▸ Activity
Exact copy, pictures excluded: print the lines from the one with "Task: Select Geography Data option" through the final line of the records.

----- Data section

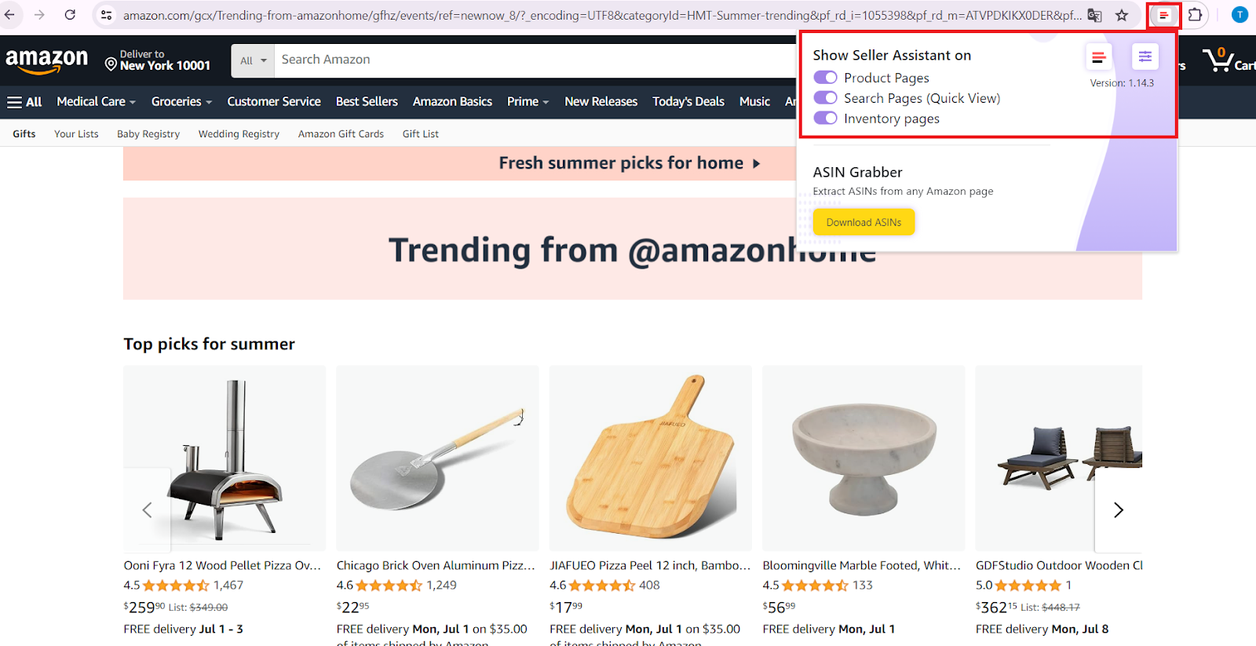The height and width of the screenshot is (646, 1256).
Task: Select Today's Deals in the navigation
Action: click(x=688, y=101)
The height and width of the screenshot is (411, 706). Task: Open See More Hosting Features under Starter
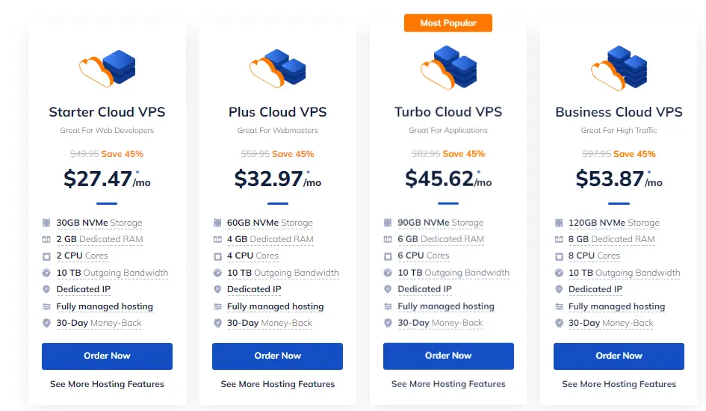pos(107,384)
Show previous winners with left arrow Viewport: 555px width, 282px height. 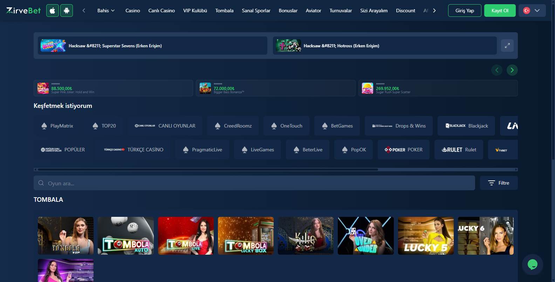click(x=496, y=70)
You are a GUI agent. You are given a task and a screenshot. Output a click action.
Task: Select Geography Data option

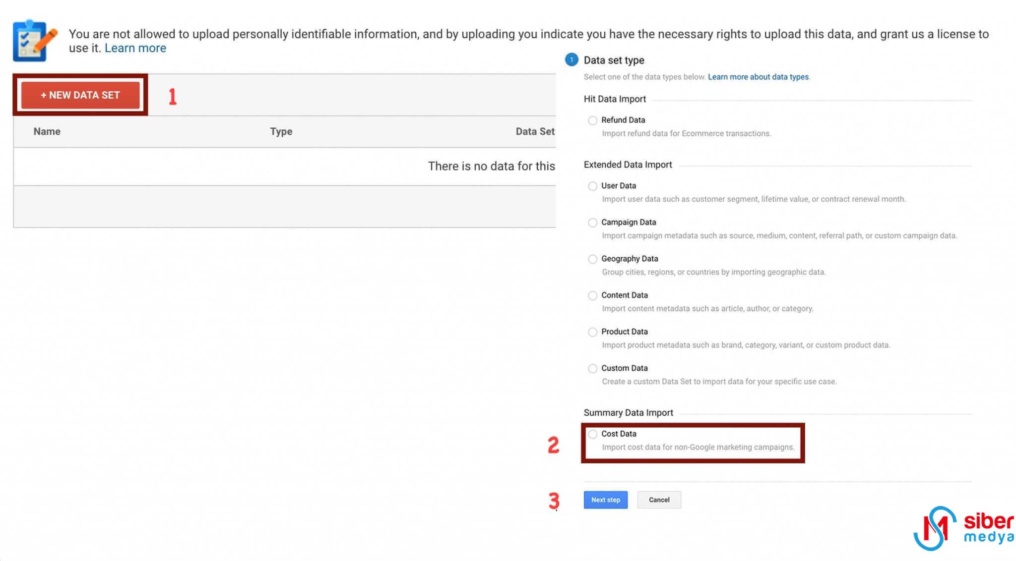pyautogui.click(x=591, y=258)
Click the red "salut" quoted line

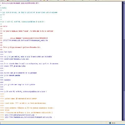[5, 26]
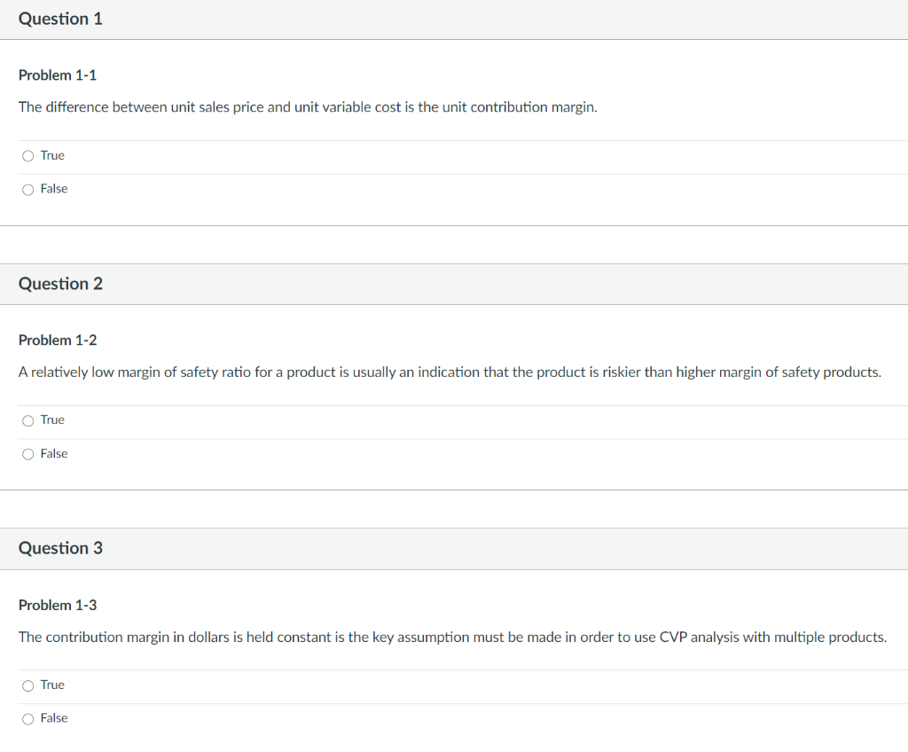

----------

▸ Exercise result
Task: Select Geography Data option

pyautogui.click(x=591, y=258)
Click the red "salut" quoted line

[5, 26]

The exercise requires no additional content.